With microscopic similarities to van Gogh’s The Starry Night, such imagery — and how it comes to be — remains a focus for Adam Swick, a Ph.D. student in John Yin’s lab in WID’s Systems Biology research group.
Swick and colleagues examine how viruses spread from cell to cell and how the cells’ ability to ward off viral invaders affects the speed at which infections spread.
This microscope image pictures approximately 50,000 human prostate cells grown in culture. The cells have been engineered to glow green, or fluoresce, when a gene involved in anti-viral defense is activated, either by an invading virus or a chemical warning signal from a nearby infected cell.
Swick and the lab infected the cells with a virus called vesicular stomatitis virus (VSV), which behaves similarly to other viruses such as rabies and measles. This strain of VSV has been engineered to cause cells it infects to glow red, allowing for easy tracking of the infection.
Each red spot started out as a single infected cell, with the infection spreading for more than 50 hours to create what you see in this photo. The yellowish, green ring around the outer part of the initial infection site is being exposed to the virus. Swick says the bright green rings indicate that those cells have activated their antiviral defenses and are fighting back to inhibit the spread of the infection.
The more diffuse, dimmer green cells in other areas of the image are cells that are not infected, but have received a warning signal from the infected cells and have already activated their defenses. Even if a virus particle reaches those cells, Swick says it’s unlikely to be able to infect them because of the pre-activation of the defenses.
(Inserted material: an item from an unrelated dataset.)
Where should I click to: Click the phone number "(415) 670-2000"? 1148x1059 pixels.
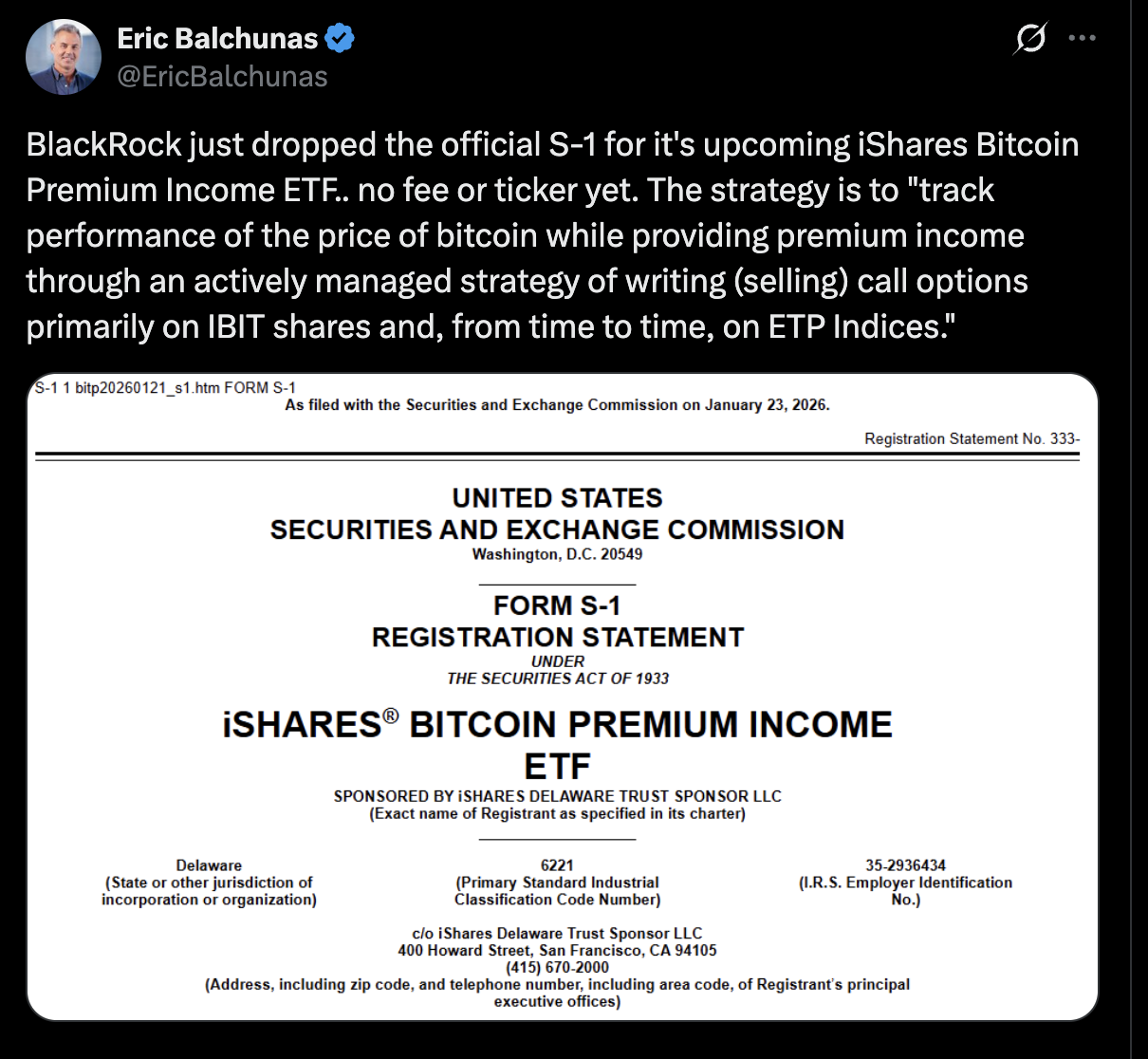pyautogui.click(x=557, y=967)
Going forward, Swick says this system will be used to study how viral infections spread and host cells respond in engineered microfluidic devices that more closely mimic environments in the body. Researchers are hoping to expand this method to be used with primary cells isolated from patient samples and infected with human rhinoviruses, the family of viruses most often associated with the common cold, but also linked to asthma and other childhood respiratory illness.